Taranto deve restare una grande città industriale e lo stabilimento siderurgico dell’Ilva un luogo di produzione in cui coniugare i diritto al lavoro con quello alla salute e all’ambiente degli operai e dei cittadini che abitano in quella che tuttora è la capitale italiana dell’acciaio.
E’ stato questo il cardine del discorso del presidente del Consiglio, Matteo Renzi, nella sua visita nella città bimare sabato 13 settembre, ove ha incontrato Istituzioni locali e sindacati confederali. Una affermazione, la sua, corredata dalla notizia dell’interessamento manifestato al grande sito produttivo e alla sua società di controllo da big player internazionali del settore. Entro Natale, ha aggiunto, il premier tornerà in città per fare il punto della situazione.
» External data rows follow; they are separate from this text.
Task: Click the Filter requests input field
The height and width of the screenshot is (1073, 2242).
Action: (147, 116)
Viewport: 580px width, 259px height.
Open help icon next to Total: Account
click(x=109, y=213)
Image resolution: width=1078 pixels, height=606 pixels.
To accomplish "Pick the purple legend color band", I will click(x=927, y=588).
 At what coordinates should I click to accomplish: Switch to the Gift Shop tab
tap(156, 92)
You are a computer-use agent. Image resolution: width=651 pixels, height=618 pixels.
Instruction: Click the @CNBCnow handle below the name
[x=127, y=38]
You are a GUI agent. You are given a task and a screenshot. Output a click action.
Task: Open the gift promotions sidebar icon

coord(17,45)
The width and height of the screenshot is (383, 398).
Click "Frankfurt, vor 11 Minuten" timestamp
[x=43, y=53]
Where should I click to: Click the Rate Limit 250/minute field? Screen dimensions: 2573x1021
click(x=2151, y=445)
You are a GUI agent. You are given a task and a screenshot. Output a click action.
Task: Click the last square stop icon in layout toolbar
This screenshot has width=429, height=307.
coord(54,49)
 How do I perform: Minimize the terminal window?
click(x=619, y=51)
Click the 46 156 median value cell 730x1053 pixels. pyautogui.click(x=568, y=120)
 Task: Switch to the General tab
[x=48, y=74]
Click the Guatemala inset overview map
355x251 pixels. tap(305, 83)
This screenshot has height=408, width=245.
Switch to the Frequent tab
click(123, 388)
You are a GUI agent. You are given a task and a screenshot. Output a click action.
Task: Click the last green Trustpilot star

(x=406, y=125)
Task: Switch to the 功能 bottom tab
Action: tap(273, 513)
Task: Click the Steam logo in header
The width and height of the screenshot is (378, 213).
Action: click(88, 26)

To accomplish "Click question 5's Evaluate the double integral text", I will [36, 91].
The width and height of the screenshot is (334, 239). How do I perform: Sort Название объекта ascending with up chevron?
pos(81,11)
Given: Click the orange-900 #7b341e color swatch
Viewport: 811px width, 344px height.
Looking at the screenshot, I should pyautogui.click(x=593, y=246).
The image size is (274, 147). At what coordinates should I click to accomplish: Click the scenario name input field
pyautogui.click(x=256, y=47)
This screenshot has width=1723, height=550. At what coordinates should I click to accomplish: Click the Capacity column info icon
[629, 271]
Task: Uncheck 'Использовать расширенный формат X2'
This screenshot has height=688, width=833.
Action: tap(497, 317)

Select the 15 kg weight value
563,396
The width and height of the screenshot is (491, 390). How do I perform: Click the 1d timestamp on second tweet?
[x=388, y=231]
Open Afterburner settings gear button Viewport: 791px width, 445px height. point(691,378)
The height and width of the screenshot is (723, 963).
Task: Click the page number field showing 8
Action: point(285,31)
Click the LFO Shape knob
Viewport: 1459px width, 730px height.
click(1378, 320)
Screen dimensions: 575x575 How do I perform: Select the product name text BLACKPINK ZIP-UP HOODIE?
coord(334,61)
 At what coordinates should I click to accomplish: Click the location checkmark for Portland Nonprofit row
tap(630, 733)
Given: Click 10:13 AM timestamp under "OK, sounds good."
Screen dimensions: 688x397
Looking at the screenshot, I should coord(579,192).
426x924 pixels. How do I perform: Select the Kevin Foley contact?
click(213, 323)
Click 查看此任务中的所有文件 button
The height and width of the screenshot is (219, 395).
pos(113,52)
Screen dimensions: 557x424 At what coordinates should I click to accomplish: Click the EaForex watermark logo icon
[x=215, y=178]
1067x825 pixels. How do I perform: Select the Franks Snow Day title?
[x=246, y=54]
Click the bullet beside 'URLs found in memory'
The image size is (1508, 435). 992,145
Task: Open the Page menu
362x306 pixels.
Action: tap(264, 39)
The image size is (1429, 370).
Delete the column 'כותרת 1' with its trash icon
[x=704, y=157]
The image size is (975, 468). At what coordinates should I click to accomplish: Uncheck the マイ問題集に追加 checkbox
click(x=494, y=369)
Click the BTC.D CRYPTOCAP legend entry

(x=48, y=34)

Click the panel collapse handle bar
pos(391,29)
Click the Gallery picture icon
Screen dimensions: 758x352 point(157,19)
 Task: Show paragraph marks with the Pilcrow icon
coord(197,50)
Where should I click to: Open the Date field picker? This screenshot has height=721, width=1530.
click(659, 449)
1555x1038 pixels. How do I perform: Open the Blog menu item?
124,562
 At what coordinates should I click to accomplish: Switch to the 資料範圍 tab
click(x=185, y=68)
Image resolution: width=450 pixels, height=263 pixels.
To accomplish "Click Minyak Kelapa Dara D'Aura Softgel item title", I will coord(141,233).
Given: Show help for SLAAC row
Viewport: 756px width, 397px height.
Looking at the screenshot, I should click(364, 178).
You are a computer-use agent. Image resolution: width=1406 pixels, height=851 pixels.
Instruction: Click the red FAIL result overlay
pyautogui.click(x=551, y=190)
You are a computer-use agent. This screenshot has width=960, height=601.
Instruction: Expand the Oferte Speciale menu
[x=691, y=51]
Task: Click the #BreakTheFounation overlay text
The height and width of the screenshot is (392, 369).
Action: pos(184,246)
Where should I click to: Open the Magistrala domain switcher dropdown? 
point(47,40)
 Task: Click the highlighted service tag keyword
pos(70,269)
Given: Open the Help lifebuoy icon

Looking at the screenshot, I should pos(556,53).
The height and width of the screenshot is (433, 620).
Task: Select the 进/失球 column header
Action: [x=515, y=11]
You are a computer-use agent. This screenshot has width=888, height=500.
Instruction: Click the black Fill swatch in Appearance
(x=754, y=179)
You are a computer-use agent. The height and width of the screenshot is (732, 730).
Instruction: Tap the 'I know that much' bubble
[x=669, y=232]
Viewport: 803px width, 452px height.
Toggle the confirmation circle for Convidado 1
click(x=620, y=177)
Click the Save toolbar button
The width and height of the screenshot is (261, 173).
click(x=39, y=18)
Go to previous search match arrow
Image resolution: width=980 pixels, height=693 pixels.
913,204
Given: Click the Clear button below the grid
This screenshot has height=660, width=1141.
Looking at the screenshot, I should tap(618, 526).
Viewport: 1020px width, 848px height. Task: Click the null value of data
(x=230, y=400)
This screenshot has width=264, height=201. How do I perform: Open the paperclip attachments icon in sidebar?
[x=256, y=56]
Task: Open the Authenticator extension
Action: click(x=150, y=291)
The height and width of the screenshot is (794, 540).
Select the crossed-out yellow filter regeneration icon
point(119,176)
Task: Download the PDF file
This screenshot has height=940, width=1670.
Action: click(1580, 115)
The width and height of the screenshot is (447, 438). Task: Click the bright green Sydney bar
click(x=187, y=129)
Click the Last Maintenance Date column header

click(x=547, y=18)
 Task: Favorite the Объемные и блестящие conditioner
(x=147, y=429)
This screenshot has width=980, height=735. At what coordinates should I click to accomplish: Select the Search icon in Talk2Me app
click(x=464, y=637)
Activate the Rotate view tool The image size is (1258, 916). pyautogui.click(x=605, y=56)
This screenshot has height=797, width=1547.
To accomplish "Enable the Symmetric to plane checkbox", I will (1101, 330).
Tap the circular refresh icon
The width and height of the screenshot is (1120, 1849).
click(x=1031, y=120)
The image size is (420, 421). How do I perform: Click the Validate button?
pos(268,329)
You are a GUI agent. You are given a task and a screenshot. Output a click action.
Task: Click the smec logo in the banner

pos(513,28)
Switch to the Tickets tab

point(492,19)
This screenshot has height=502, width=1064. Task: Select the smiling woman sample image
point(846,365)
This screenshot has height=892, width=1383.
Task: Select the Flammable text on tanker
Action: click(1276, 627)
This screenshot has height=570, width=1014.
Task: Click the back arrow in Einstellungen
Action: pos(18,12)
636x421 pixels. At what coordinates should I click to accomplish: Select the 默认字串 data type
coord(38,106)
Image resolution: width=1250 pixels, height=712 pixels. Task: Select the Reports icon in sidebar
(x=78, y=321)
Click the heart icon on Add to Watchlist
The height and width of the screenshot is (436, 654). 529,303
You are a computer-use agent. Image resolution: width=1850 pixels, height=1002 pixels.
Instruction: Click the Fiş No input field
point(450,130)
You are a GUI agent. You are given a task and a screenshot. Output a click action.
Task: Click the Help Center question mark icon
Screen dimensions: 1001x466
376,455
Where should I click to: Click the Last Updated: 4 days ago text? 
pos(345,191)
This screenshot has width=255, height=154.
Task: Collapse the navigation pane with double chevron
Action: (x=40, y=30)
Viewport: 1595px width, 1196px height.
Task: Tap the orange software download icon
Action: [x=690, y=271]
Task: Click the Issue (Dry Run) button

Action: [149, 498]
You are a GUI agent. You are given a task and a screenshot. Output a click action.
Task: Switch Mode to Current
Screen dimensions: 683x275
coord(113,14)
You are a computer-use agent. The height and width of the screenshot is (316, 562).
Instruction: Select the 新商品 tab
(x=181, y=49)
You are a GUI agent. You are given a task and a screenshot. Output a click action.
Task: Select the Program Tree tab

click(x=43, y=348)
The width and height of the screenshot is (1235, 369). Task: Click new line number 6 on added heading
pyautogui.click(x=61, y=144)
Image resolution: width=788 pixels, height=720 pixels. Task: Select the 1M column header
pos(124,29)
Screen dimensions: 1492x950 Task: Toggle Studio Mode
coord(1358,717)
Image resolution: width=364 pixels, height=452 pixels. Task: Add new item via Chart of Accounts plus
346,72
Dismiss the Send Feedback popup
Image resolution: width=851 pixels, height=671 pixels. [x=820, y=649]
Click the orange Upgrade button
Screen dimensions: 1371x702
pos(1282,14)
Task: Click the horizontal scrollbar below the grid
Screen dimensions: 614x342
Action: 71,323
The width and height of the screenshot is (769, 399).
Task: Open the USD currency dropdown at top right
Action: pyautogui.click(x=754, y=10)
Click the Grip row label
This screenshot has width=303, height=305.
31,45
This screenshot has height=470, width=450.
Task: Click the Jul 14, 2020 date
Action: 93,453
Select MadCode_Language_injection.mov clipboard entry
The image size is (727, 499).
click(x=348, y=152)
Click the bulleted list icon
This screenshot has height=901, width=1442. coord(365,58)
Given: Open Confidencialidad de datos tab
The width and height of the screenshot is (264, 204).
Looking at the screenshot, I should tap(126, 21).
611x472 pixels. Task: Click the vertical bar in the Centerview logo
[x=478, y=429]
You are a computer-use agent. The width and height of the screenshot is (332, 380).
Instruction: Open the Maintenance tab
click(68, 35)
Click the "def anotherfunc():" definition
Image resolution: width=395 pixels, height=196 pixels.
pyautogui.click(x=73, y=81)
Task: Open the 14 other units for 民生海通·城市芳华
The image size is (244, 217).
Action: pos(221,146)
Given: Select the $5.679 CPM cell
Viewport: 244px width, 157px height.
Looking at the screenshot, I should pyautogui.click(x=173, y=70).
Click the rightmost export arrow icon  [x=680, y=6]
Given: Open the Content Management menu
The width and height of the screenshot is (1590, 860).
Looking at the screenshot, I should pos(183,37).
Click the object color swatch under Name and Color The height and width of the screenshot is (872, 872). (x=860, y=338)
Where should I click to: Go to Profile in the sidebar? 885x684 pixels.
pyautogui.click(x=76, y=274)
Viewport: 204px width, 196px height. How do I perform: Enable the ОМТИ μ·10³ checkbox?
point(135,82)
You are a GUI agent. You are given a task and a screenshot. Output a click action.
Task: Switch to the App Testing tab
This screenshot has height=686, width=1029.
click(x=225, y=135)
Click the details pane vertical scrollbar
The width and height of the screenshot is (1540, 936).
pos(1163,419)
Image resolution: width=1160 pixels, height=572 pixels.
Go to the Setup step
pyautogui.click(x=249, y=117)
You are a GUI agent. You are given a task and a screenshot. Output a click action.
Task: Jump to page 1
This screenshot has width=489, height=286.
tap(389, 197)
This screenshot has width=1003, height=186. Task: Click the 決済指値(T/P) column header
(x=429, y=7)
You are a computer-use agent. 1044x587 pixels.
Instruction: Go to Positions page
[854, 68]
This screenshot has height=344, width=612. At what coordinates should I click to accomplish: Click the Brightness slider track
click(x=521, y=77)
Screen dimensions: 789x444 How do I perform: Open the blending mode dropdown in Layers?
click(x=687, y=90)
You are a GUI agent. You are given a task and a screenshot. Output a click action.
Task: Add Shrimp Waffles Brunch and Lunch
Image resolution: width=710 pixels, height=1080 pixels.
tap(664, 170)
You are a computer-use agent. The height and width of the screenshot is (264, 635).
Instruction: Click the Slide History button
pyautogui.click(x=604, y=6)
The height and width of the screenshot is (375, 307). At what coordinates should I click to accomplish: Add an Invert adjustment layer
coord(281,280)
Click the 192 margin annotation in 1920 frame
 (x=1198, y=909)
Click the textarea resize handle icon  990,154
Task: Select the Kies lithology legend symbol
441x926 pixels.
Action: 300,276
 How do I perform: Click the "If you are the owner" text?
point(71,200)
Non poteva essere più chiaro il capo dell’esecutivo, che è anche il segretario nazionale del partito, il Pd, che governa la città di Taranto in una coalizione nella quale peraltro non sempre sulle complesse questioni dell’Ilva si avverte la chiarezza di quanto ha affermato Renzi nel suo incontro in Prefettura con le parti sociali.
E ha fondate ragioni il presidente del Consiglio nel dichiarare con grande perentorietà l’importanza dell’Ilva, non solo perché nella grande fabbrica lavorano tuttora 11.504 addetti diretti e quasi cinquemila nell’indotto di primo livello – costituendo così la più grande fabbrica d’Italia – ma anche perché proprio i dati pubblicati nei giorni scorsi dall’Istat sull’export delle regioni italiane nel primo semestre dell’anno evidenziano come Taranto – grazie proprio ad un rilancio delle vendite all’estero di metalli di base e prodotti in metallo – risulti con quelle di Torino, Massa Carrara, Vicenza, Modena e Bergamo, fra le province del Paese che più hanno contribuito nel periodo a sostenere l’export nazionale. E grazie al rilancio delle esportazioni del Siderurgico nel primo semestre dell’anno la stessa Puglia – con un + 9,4% – è risultata la prima regione d’Italia per incremento percentuale delle esportazioni. Nel 2013 invece, proprio a causa della caduta dell’export siderurgico di Taranto – con l’Ilva ancora interessata dagli effetti più restrittivi delle decisioni della Magistratura – la stessa Puglia registrò una flessione del 10,1% nelle sue vendite oltreconfine.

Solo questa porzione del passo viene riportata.